SHORT EXERCISE:
Copy out the records below, swapping "Enquire Now" for "Inquire Now" in every place it occurs and keeping everything else the same.
— start RECORDS TO PROCESS —
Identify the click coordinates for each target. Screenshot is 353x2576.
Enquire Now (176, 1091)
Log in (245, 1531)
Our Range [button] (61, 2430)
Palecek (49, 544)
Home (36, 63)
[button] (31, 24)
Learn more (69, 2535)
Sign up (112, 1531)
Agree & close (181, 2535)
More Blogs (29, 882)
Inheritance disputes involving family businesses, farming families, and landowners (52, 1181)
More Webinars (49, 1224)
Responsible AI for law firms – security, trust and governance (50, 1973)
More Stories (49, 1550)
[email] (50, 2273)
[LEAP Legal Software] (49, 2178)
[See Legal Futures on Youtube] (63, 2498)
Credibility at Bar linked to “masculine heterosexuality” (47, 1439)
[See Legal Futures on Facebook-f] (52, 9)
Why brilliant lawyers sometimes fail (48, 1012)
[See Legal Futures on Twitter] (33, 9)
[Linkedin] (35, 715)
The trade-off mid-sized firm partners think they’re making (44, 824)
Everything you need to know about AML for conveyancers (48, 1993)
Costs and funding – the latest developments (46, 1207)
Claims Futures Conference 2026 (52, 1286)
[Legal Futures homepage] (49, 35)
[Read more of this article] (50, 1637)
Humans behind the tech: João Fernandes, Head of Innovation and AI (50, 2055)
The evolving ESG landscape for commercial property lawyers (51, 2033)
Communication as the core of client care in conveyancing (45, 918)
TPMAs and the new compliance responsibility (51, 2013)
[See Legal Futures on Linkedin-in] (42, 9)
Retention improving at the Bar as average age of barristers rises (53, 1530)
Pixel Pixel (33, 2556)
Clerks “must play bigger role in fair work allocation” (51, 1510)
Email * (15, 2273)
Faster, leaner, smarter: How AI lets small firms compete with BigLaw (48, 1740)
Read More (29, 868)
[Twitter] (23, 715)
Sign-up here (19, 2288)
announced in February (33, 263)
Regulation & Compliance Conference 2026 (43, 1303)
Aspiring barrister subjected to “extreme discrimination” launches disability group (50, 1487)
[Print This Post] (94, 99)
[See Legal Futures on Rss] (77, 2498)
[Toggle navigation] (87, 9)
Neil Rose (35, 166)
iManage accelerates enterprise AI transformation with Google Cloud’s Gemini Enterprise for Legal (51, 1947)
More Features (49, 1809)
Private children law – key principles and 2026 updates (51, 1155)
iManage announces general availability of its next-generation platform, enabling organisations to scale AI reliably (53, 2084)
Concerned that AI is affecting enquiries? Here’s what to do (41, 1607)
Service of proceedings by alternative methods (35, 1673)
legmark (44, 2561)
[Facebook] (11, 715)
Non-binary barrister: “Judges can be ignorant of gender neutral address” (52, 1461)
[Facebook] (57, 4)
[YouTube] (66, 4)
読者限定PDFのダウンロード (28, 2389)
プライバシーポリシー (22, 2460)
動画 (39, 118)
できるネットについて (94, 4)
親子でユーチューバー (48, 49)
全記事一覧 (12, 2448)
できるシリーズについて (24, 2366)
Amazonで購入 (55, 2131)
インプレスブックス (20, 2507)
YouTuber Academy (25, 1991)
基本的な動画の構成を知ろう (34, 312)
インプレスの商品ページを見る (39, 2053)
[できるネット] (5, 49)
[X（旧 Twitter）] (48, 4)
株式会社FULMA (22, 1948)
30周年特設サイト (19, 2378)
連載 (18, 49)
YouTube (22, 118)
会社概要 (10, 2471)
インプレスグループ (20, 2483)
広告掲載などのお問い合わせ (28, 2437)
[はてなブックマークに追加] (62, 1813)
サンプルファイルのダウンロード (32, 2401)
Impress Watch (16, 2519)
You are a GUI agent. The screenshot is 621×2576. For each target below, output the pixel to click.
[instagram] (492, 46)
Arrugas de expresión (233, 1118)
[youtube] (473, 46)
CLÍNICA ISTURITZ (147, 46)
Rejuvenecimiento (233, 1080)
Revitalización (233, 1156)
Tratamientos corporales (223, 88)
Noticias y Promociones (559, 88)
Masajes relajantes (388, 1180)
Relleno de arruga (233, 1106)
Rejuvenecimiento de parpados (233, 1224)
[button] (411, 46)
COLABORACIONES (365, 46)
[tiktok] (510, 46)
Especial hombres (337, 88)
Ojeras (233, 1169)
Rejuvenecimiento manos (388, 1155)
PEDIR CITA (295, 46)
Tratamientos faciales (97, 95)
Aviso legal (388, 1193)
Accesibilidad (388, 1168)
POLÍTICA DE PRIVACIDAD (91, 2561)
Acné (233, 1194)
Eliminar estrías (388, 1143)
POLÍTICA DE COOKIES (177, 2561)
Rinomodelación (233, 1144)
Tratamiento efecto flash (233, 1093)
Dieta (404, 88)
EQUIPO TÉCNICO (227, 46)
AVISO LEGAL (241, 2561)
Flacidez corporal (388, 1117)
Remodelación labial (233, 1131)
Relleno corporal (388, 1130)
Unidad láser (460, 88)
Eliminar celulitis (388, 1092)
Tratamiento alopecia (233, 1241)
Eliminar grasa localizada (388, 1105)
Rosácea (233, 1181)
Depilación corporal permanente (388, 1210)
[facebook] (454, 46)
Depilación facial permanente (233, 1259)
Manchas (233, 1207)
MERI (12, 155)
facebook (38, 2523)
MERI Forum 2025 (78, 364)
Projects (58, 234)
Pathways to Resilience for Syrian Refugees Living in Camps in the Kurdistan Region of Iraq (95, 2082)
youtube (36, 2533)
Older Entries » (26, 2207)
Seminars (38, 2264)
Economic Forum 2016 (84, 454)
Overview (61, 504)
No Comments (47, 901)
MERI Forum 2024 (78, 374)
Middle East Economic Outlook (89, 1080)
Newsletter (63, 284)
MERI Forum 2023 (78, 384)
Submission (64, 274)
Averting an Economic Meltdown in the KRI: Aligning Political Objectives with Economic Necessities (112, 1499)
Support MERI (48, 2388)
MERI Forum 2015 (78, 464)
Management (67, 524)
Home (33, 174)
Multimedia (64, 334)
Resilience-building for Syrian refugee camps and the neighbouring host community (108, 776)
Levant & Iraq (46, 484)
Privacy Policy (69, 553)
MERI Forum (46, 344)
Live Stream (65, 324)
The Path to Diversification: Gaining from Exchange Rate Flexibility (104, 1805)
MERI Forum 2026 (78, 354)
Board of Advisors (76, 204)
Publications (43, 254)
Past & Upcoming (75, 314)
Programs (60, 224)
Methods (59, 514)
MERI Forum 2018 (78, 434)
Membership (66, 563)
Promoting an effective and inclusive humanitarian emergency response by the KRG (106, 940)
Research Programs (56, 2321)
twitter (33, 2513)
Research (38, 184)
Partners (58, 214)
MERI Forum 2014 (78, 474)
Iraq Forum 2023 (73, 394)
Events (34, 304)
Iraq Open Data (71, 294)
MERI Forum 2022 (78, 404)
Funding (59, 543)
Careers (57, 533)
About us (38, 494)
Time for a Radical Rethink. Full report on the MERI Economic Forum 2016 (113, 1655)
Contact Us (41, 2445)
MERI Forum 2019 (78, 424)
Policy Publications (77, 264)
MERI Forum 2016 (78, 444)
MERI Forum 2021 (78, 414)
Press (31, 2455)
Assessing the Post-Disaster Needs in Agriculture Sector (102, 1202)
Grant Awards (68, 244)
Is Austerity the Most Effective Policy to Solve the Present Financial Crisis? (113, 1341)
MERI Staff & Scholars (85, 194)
— end RECORDS TO PROCESS —
THE REPLY:
Identify the click coordinates for each target. Screenshot is 353x2576.
Inquire Now (176, 1091)
Log in (245, 1531)
Our Range [button] (61, 2430)
Palecek (49, 544)
Home (36, 63)
[button] (31, 24)
Learn more (69, 2535)
Sign up (112, 1531)
Agree & close (181, 2535)
More Blogs (29, 882)
Inheritance disputes involving family businesses, farming families, and landowners (52, 1181)
More Webinars (49, 1224)
Responsible AI for law firms – security, trust and governance (50, 1973)
More Stories (49, 1550)
[email] (50, 2273)
[LEAP Legal Software] (49, 2178)
[See Legal Futures on Youtube] (63, 2498)
Credibility at Bar linked to “masculine heterosexuality” (47, 1439)
[See Legal Futures on Facebook-f] (52, 9)
Why brilliant lawyers sometimes fail (48, 1012)
[See Legal Futures on Twitter] (33, 9)
[Linkedin] (35, 715)
The trade-off mid-sized firm partners think they’re making (44, 824)
Everything you need to know about AML for conveyancers (48, 1993)
Costs and funding – the latest developments (46, 1207)
Claims Futures Conference 2026 (52, 1286)
[Legal Futures homepage] (49, 35)
[Read more of this article] (50, 1637)
Humans behind the tech: João Fernandes, Head of Innovation and AI (50, 2055)
The evolving ESG landscape for commercial property lawyers (51, 2033)
Communication as the core of client care in conveyancing (45, 918)
TPMAs and the new compliance responsibility (51, 2013)
[See Legal Futures on Linkedin-in] (42, 9)
Retention improving at the Bar as average age of barristers rises (53, 1530)
Pixel Pixel (33, 2556)
Clerks “must play bigger role in fair work allocation” (51, 1510)
Email * (15, 2273)
Faster, leaner, smarter: How AI lets small firms compete with BigLaw (48, 1740)
Read More (29, 868)
[Twitter] (23, 715)
Sign-up here (19, 2288)
announced in February (33, 263)
Regulation & Compliance Conference 2026 (43, 1303)
Aspiring barrister subjected to “extreme discrimination” launches disability group (50, 1487)
[Print This Post] (94, 99)
[See Legal Futures on Rss] (77, 2498)
[Toggle navigation] (87, 9)
Neil Rose (35, 166)
iManage accelerates enterprise AI transformation with Google Cloud’s Gemini Enterprise for Legal (51, 1947)
More Features (49, 1809)
Private children law – key principles and 2026 updates (51, 1155)
iManage announces general availability of its next-generation platform, enabling organisations to scale AI reliably (53, 2084)
Concerned that AI is affecting enquiries? Here’s what to do (41, 1607)
Service of proceedings by alternative methods (35, 1673)
legmark (44, 2561)
[Facebook] (11, 715)
Non-binary barrister: “Judges can be ignorant of gender neutral address” (52, 1461)
[Facebook] (57, 4)
[YouTube] (66, 4)
読者限定PDFのダウンロード (28, 2389)
プライバシーポリシー (22, 2460)
動画 (39, 118)
できるネットについて (94, 4)
親子でユーチューバー (48, 49)
全記事一覧 (12, 2448)
できるシリーズについて (24, 2366)
Amazonで購入 (55, 2131)
インプレスブックス (20, 2507)
YouTuber Academy (25, 1991)
基本的な動画の構成を知ろう (34, 312)
インプレスの商品ページを見る (39, 2053)
[できるネット] (5, 49)
[X（旧 Twitter）] (48, 4)
株式会社FULMA (22, 1948)
30周年特設サイト (19, 2378)
連載 (18, 49)
YouTube (22, 118)
会社概要 (10, 2471)
インプレスグループ (20, 2483)
広告掲載などのお問い合わせ (28, 2437)
[はてなブックマークに追加] (62, 1813)
サンプルファイルのダウンロード (32, 2401)
Impress Watch (16, 2519)
You are a GUI agent. The screenshot is 621×2576. For each target below, output the pixel to click.
[instagram] (492, 46)
Arrugas de expresión (233, 1118)
[youtube] (473, 46)
CLÍNICA ISTURITZ (147, 46)
Rejuvenecimiento (233, 1080)
Revitalización (233, 1156)
Tratamientos corporales (223, 88)
Noticias y Promociones (559, 88)
Masajes relajantes (388, 1180)
Relleno de arruga (233, 1106)
Rejuvenecimiento de parpados (233, 1224)
[button] (411, 46)
COLABORACIONES (365, 46)
[tiktok] (510, 46)
Especial hombres (337, 88)
Ojeras (233, 1169)
Rejuvenecimiento manos (388, 1155)
PEDIR CITA (295, 46)
Tratamientos faciales (97, 95)
Aviso legal (388, 1193)
Accesibilidad (388, 1168)
POLÍTICA DE PRIVACIDAD (91, 2561)
Acné (233, 1194)
Eliminar estrías (388, 1143)
POLÍTICA DE COOKIES (177, 2561)
Rinomodelación (233, 1144)
Tratamiento efecto flash (233, 1093)
Dieta (404, 88)
EQUIPO TÉCNICO (227, 46)
AVISO LEGAL (241, 2561)
Flacidez corporal (388, 1117)
Remodelación labial (233, 1131)
Relleno corporal (388, 1130)
Unidad láser (460, 88)
Eliminar celulitis (388, 1092)
Tratamiento alopecia (233, 1241)
Eliminar grasa localizada (388, 1105)
Rosácea (233, 1181)
Depilación corporal permanente (388, 1210)
[facebook] (454, 46)
Depilación facial permanente (233, 1259)
Manchas (233, 1207)
MERI (12, 155)
facebook (38, 2523)
MERI Forum 2025 (78, 364)
Projects (58, 234)
Pathways to Resilience for Syrian Refugees Living in Camps in the Kurdistan Region of Iraq (95, 2082)
youtube (36, 2533)
Older Entries » (26, 2207)
Seminars (38, 2264)
Economic Forum 2016 (84, 454)
Overview (61, 504)
No Comments (47, 901)
MERI Forum 2024 (78, 374)
Middle East Economic Outlook (89, 1080)
Newsletter (63, 284)
MERI Forum 2023 (78, 384)
Submission (64, 274)
Averting an Economic Meltdown in the KRI: Aligning Political Objectives with Economic Necessities (112, 1499)
Support MERI (48, 2388)
MERI Forum 2015 (78, 464)
Management (67, 524)
Home (33, 174)
Multimedia (64, 334)
Resilience-building for Syrian refugee camps and the neighbouring host community (108, 776)
Levant & Iraq (46, 484)
Privacy Policy (69, 553)
MERI Forum (46, 344)
Live Stream (65, 324)
The Path to Diversification: Gaining from Exchange Rate Flexibility (104, 1805)
MERI Forum 2026 (78, 354)
Board of Advisors (76, 204)
Publications (43, 254)
Past & Upcoming (75, 314)
Programs (60, 224)
Methods (59, 514)
MERI Forum 2018 (78, 434)
Membership (66, 563)
Promoting an effective and inclusive humanitarian emergency response by the KRG (106, 940)
Research Programs (56, 2321)
twitter (33, 2513)
Research (38, 184)
Partners (58, 214)
MERI Forum 2014 (78, 474)
Iraq Forum 2023 (73, 394)
Events (34, 304)
Iraq Open Data (71, 294)
MERI Forum 2022 (78, 404)
Funding (59, 543)
Careers (57, 533)
About us (38, 494)
Time for a Radical Rethink. Full report on the MERI Economic Forum 2016 (113, 1655)
Contact Us (41, 2445)
MERI Forum 2019 (78, 424)
Policy Publications (77, 264)
MERI Forum 2016 (78, 444)
MERI Forum 2021 (78, 414)
Press (31, 2455)
Assessing the Post-Disaster Needs in Agriculture Sector (102, 1202)
Grant Awards (68, 244)
Is Austerity the Most Effective Policy to Solve the Present Financial Crisis? (113, 1341)
MERI Staff & Scholars (85, 194)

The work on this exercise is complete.